··· EXTRACT TO READ

There is also a credit-card-thin-fancy-e-ink-display-version from Token2 and a whole bunch of other forms and sizes from different manufacturers. In the end, choosing the right one depends on the standards you need support for.
Using mobile phones as hardware platform for OTP applications has become more and more common over the last years. The following picture shows the Google Authenticator application, supporting OATH-HOTP and OATH-TOTP.
Standards and Specification Bodies
If we have a look at the currently supported, relevant specifications we can find two main industry consortiums / projects leading the authorships: OATH and Fido.
While OATH is a little bit more mature, most of the current development and changes happen arround the FIDO project.
OATH - Initiative For Open Authentication
We can find the “mission statement” directly on the OATH consortium homepage:
[..]an industry-wide collaboration to develop an open reference architecture by leveraging existing open standards for the universal adoption of strong authentication.
The members consist of IBM, Axalto, Gemplus, VeriSign and a lot of other providers for software or hardware Identity Solutions on the market. Their main goal is to provide a free-of-cost framework using open standards by either providing them themsleves or supporting standardization (for example through the IETF). They answer a couple of questions about their goals in a FAQ document (PDF).

······

- **TASK BRIEF**: Continue the passage on one-time password devices and authentication standards, picking up after its final sentence. The listing that follows is not needed for this exercise.

··· DATASET EXCERPT

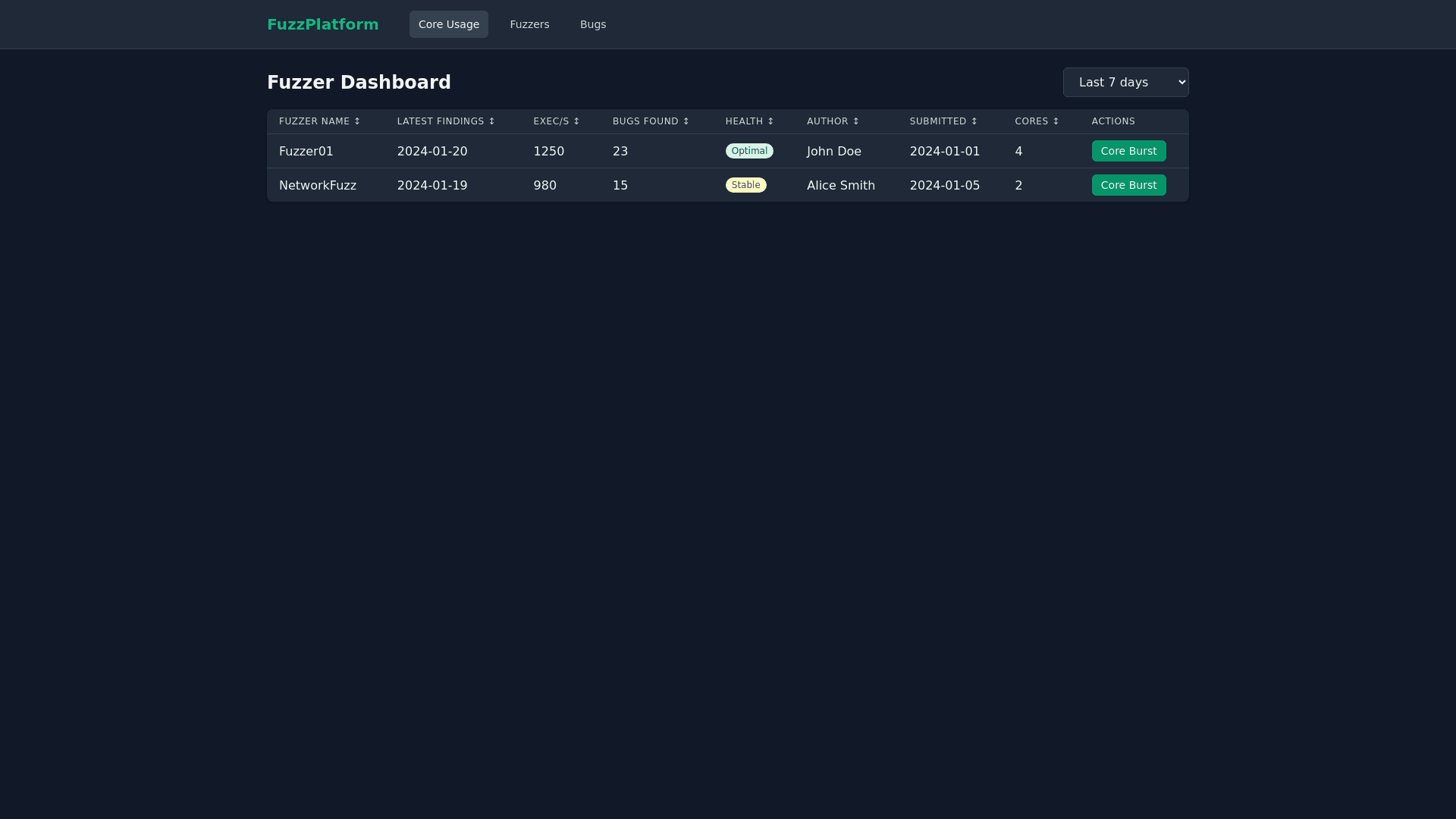
Task: Go to the Bugs tab
Action: click(592, 24)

······

- **EXERCISE RESPONSE**:
- OATH Reference Architecture V2 (PDF)
- OATH-HOTP (RFC 4226)
- OATH-TOTP (RFC 6238)
We will be looking into the two OTP specifications.
OATH-HOTP (A HMAC-Based OTP Algorithm)
A “Message Authentication Code” is used to verify the authenticity of a message. It can validate if the message really originates from the sender and that nobody tempered with it. Usually there is the requirement to share a secret key between the sender and the recipient to implement the validation. HMAC (RFC2104) is an implementation of that idea by using a hashing algorithm.
During the registration of your token with the authenticator, the secret key is made known to both parties. A hardware token might have a fixed key or can be configured to one. To generate a One-Time-Password, we need a so-called moving factor and our secret key. The moving factor is a changing value which ensures the password is for one time use only. HOTP makes use of a counter for that purpose. Since the authenticator increments this counter only after a successful login, there might be some synchronization issues, if the client generates more tokens without logging in. To solve this problem the authenticator usually uses a “look-ahead window”. This determines how many increments on the counter the authenticator tries when attempting to get back in sync with the OTP generator.
Side note: OATH-HOTP (RFC 4226) uses HMAC-SHA1 which might make you think of the SHA-1 collisions implemented by the CWI Amsterdam and Google Research in 2017: (First collision for full SHA-1 (PDF)). This is not a problem in this context, since theoretical attacks on SHA-1 are known since 2005 (see Bruce Schneier: SHA1-Broken), HMAC-SHA1 is not affected by this type of collisions and the HOTP RFC (also from 2005) includes a detailed security analysis on SHA1-Attacks. There are some implementations of OATH-HOTP with other algorithms, but usually HMAC-SHA1 is used.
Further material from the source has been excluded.